It should be noted that, in this embodiment, the two spiral bodies 611 and 612 of the bone implant 6 respectively use the central axis CA of the accommodation space S as a center, and spirally surround the accommodation space S in a left-handed manner. But not limited to this.

In this embodiment, the cylinder 621 integrally and inseparably connected to the spiral bodies 611, 612 may have a narrowing-type notch 621a and a truncating-type notch 621b in order from the end 611b, 612b to the end 611a, 612a And a narrowed notch 621c, the middle point of the notch 621a and the middle point of the notch 621b can be separated by about 2 pitches P, the middle point of the notch 621b and the middle point of the notch 621c can be separated by about 2 pitches P, but not This is limited.

In this embodiment, the cylinder 622 integrally and inseparably connected to the spiral bodies 611, 612 may have two truncated notches 622a, 622b in sequence from the end 611b, 612b to the ends 611a, 612a. The point and the gap 622b can be separated by about two pitches P, but not limited to this.

In this embodiment, the notches 621a, 621b of the pillar 621 and the notch 622a of the pillar 622 may be closer to the ends 611b, 612b and farther away from the ends 611a, 612a, the notch 621c of the pillar 621, and the notch of the pillar 622 622b may be closer to the ends 611a, 612a and farther from the ends 611b, 612b, but not limited thereto.

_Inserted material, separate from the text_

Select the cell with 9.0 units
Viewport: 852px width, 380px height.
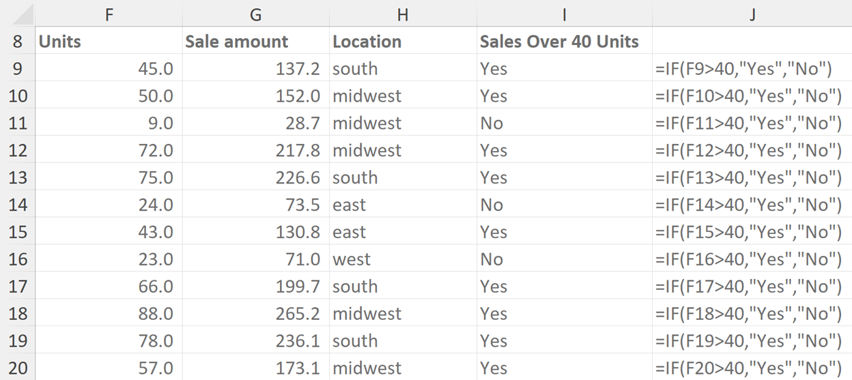click(x=109, y=123)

In other embodiments, the configuration and number of notches may vary depending on the bending flexibility requirements of the bone implant 6. The bone implant 6 can improve the bending flexibility of the bone implant 6 because the cylinder 621 and/or the cylinder 622 has a narrow-shaped gap and/or a truncated gap.

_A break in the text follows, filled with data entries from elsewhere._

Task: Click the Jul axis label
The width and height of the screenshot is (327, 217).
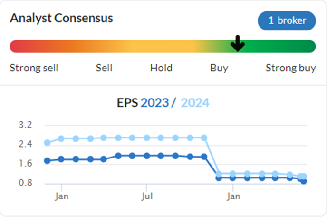Action: tap(147, 197)
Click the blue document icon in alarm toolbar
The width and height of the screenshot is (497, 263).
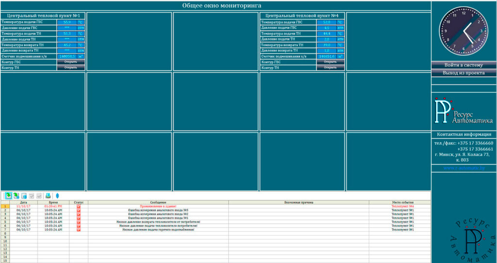pyautogui.click(x=23, y=196)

In this embodiment, the bone implant 6 may further include walls 641, 642. The wall body 641 and the spiral body 611 surround the accommodating space S. The wall body 641 is integrally connected to the spiral body 611 integrally, and extends from the spiral body 611 along the axial direction of the central axis CA of the accommodating space S. The wall body 642 and the spiral body 612 surround the accommodation space S. The wall body 642 is integrally connected to the spiral body 612 integrally, and extends from the spiral body 612 along the axial direction of the central axis CA of the accommodation space S. When the bone implant 6 is locked into a bone or other locked target, the walls 641 and 642 of the bone implant 6 can increase the contact area between the locked target and the bone implant 6.

In this embodiment, the walls 641 and 642 have no holes, but it is not limited thereto. In other embodiments, the walls 641 and 642 may also have multiple holes. When the bone implant 6 is locked into a target such as a bone, the osteoblast can grow bone into the hole of the bone implant 6 and increase the fitting strength between the bone and the bone implant 6. In addition, when the material of the bone implant 6 is a degradable material, the holes of the walls 641, 642 can increase the contact area between the locking target and the bone implant 6, thereby increasing the bone implant 6 Degradability.

Please refer to FIG. 18, FIG. 19 and FIG. 20. FIG. 18 is a schematic perspective view of a bone implant according to another embodiment of the present invention. FIG. 19 is a schematic cross-sectional side view of the bone implant of FIG. 20 is a schematic cross-sectional side view of the bone implant of FIG. 18 from another perspective. The bone implant 7 of this embodiment is similar to the bone implant 3 shown in FIG. 8.

It should be noted that, in this embodiment, the bone implant 7 may include three spiral bodies 711, 712, 713. In this embodiment, it can be considered that the end 711 a of the spiral body 711, the end 712 a of the spiral body 712 and the end 713 a of the spiral body 713 respectively start from different positions and surround the accommodating space S in the same direction. In detail, the spiral body 711, the spiral body 712, and the spiral body 713 are misaligned with each other at an angle difference of 120°, and together have the central axis CA of the accommodating space S as the center, and each of the three spirally surrounds the accommodating space S .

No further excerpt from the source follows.